For an algorithm with very little communication between computers (not sensitive to bandwidth limitations) that uses asynchronous communication (not sensitive to network latency), number of CPUs will dominate performance and networking is mostly irrelevant.
For an algorithm with high communication between computers (very sensitive to bandwidth limitations) that uses synchronous communication (very sensitive to network latency), number of CPUs isn't going to matter much.
In practice, all algorithms fit between these extremes somewhere.
Amdahl's law applies to these algorithms. It says (paraphrased as I'm lazy) "the total time is the time taken for the part that can't be done in parallel, plus the part that can be done in parallel divided by the number of CPUs". This ignores all networking/communication delays.

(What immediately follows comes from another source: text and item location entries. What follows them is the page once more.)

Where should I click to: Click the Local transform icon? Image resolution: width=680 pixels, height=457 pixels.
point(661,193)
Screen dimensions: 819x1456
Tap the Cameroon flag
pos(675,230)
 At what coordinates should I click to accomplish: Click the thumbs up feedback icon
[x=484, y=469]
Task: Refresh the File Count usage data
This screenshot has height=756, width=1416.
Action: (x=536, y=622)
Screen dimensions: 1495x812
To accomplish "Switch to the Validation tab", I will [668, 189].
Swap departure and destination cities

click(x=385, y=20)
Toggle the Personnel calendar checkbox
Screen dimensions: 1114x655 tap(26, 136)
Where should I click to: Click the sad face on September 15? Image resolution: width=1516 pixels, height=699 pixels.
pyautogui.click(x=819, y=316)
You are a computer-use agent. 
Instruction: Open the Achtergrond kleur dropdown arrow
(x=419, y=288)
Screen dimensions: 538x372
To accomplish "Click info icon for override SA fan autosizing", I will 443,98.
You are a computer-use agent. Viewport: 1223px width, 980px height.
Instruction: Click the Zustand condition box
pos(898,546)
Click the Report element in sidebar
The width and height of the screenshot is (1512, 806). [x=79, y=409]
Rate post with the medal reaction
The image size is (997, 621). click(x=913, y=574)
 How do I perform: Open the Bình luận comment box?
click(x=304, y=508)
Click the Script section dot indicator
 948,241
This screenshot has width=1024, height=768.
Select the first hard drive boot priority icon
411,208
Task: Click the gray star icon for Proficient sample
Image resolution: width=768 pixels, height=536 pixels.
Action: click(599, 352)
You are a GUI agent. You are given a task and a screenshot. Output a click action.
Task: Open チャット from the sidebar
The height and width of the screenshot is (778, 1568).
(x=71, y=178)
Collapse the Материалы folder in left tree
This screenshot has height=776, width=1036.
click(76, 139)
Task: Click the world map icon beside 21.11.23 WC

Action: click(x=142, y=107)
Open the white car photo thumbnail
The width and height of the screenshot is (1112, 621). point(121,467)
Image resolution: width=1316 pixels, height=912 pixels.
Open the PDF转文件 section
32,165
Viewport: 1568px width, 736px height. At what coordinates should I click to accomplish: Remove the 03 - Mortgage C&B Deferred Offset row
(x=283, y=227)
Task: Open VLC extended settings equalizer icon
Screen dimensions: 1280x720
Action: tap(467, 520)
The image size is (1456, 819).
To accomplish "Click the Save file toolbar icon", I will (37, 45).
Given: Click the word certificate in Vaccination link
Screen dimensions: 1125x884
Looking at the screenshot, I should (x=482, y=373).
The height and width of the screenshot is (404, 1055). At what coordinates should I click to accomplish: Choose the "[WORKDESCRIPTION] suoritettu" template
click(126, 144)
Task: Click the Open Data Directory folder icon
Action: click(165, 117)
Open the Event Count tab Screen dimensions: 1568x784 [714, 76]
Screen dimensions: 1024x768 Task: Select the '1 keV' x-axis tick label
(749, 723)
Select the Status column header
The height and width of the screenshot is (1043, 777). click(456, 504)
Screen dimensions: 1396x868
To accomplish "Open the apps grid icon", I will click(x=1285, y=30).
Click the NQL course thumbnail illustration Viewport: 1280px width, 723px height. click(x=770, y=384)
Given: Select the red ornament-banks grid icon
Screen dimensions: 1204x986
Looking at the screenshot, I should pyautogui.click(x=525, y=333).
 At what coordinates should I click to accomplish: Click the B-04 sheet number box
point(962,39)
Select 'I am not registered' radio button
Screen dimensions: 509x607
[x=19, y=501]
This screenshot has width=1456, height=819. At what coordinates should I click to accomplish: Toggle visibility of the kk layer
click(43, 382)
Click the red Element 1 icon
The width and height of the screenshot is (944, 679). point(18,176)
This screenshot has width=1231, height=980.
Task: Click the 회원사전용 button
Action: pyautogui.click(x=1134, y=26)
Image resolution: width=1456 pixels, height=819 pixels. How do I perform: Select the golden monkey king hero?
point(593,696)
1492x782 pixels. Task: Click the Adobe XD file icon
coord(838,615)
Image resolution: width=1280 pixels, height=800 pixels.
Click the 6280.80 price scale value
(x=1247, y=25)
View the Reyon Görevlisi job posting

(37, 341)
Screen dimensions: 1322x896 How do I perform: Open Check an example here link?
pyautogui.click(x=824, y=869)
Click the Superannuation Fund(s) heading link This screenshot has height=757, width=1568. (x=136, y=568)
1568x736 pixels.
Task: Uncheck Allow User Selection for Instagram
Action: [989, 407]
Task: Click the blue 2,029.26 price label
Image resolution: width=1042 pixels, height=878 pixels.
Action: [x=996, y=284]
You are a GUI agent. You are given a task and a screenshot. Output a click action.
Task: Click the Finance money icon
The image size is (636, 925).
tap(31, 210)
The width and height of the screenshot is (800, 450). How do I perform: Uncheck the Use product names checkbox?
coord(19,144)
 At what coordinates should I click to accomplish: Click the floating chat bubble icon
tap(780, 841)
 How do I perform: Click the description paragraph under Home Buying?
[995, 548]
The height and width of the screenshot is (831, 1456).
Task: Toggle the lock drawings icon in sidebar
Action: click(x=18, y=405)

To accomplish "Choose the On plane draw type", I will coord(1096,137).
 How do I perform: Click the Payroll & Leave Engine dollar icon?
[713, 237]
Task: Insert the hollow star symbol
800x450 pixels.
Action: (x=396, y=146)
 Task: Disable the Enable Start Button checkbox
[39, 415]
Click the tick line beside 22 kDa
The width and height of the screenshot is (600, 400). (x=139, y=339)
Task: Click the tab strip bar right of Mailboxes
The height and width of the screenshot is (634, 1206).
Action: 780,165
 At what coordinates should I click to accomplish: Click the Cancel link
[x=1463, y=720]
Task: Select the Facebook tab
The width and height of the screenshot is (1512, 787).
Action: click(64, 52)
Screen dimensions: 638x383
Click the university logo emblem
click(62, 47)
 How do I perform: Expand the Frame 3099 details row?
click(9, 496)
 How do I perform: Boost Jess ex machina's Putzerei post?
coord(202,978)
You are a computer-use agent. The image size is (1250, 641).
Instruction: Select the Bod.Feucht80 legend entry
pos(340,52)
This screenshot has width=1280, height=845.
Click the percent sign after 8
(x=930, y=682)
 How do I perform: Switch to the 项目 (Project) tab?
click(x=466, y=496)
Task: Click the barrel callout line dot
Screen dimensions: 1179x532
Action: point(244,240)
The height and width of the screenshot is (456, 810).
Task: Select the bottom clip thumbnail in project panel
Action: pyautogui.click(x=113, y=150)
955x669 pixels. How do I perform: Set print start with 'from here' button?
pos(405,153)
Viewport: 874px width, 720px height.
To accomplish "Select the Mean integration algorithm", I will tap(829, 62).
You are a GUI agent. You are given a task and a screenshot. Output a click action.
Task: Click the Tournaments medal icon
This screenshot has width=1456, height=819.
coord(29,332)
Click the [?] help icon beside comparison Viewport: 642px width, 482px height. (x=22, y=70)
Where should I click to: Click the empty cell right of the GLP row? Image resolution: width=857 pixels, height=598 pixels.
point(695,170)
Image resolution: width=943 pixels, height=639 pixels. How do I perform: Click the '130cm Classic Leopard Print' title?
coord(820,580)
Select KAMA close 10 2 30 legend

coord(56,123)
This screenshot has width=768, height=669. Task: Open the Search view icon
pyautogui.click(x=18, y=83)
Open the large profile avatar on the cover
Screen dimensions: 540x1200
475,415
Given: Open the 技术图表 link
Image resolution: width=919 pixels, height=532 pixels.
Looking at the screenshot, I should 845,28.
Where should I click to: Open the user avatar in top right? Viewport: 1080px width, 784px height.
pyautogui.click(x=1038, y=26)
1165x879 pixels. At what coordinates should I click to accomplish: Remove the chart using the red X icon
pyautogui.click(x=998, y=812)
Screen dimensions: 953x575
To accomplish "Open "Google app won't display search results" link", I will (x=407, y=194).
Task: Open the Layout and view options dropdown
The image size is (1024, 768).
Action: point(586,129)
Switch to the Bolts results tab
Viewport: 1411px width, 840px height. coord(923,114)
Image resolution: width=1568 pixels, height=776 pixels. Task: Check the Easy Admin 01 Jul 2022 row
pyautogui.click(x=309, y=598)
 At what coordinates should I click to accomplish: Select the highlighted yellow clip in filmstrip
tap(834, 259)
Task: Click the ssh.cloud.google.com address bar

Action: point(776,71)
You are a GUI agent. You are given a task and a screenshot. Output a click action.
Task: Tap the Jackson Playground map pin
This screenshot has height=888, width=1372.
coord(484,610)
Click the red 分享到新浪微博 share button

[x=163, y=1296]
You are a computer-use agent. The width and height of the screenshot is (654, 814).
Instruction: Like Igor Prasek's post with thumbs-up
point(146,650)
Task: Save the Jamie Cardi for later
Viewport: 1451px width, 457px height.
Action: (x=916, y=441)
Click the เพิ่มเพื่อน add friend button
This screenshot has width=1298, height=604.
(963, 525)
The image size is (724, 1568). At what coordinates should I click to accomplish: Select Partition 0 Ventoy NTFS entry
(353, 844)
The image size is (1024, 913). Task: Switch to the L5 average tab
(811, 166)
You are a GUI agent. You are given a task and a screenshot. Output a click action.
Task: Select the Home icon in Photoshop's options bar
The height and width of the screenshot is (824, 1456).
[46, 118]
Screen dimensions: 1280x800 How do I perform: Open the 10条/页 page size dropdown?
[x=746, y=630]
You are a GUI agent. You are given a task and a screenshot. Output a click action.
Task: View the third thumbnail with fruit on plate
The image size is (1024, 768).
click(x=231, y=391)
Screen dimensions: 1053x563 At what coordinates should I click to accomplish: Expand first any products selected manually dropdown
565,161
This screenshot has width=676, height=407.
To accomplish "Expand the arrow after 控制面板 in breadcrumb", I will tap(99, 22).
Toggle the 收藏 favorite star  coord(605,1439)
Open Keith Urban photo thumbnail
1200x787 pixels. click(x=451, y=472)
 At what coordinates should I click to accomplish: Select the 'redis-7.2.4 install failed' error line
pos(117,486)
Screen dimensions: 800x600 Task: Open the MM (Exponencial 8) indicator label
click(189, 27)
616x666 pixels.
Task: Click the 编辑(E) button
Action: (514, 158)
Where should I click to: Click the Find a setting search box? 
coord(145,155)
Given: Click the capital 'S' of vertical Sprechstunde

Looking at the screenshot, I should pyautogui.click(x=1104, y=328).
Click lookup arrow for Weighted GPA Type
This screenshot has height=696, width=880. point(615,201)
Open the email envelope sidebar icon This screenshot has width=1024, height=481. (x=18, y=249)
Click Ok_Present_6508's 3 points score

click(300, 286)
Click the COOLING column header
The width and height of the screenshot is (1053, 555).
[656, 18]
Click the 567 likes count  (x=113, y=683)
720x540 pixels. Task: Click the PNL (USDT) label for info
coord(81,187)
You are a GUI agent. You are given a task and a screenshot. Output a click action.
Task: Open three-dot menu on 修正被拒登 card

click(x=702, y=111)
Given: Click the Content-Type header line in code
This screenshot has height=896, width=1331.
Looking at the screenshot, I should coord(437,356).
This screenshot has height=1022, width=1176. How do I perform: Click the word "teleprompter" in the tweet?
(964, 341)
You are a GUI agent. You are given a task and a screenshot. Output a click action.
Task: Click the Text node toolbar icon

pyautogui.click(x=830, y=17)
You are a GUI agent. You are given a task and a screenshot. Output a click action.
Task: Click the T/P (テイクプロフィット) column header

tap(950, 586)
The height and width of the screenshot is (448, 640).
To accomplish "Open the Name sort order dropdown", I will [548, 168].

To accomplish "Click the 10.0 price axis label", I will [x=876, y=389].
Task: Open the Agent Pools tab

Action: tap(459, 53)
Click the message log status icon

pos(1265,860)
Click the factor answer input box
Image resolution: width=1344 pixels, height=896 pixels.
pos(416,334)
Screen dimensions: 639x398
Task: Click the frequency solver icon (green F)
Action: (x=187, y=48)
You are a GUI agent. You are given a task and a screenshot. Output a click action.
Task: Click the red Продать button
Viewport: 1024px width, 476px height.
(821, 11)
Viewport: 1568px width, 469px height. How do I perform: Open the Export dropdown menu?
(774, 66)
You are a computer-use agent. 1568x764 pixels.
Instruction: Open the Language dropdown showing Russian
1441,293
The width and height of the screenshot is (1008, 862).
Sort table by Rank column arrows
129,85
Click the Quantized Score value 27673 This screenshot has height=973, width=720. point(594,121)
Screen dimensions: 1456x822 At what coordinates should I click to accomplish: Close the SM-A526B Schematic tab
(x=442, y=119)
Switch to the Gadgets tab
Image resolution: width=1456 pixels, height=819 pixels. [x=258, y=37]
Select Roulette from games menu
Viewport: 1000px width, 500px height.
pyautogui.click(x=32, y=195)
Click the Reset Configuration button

It would be trivial to amend Amdahl's law to take into account the networking/communication delays. For example: "the total time is the time taken for the part that can't be done in parallel, plus networking delays (telling other CPUs what to do), plus the part that can be done in parallel divided by the number of CPUs, plus networking delays (getting results back from other CPUs)". However note that this example only works for a certain style of networking (request and reply) and won't work for other cases (e.g. if the work is pipelined).
The problem is that software is typically not one algorithm - software is a collection of many algorithms. The "amended Amdahl's law" ends up being too complex (as different things can overlap with networking/communication delays; different communication styles can be in use for different pieces; it depends on timing and bandwidth and latency, etc).
At the end of the day; it's more practical to write a prototype/simulation and measure actual behaviour (and find bottlenecks, and improve/exchange algorithms, until you can't find a way of improving it further and give up and claim you've found an answer).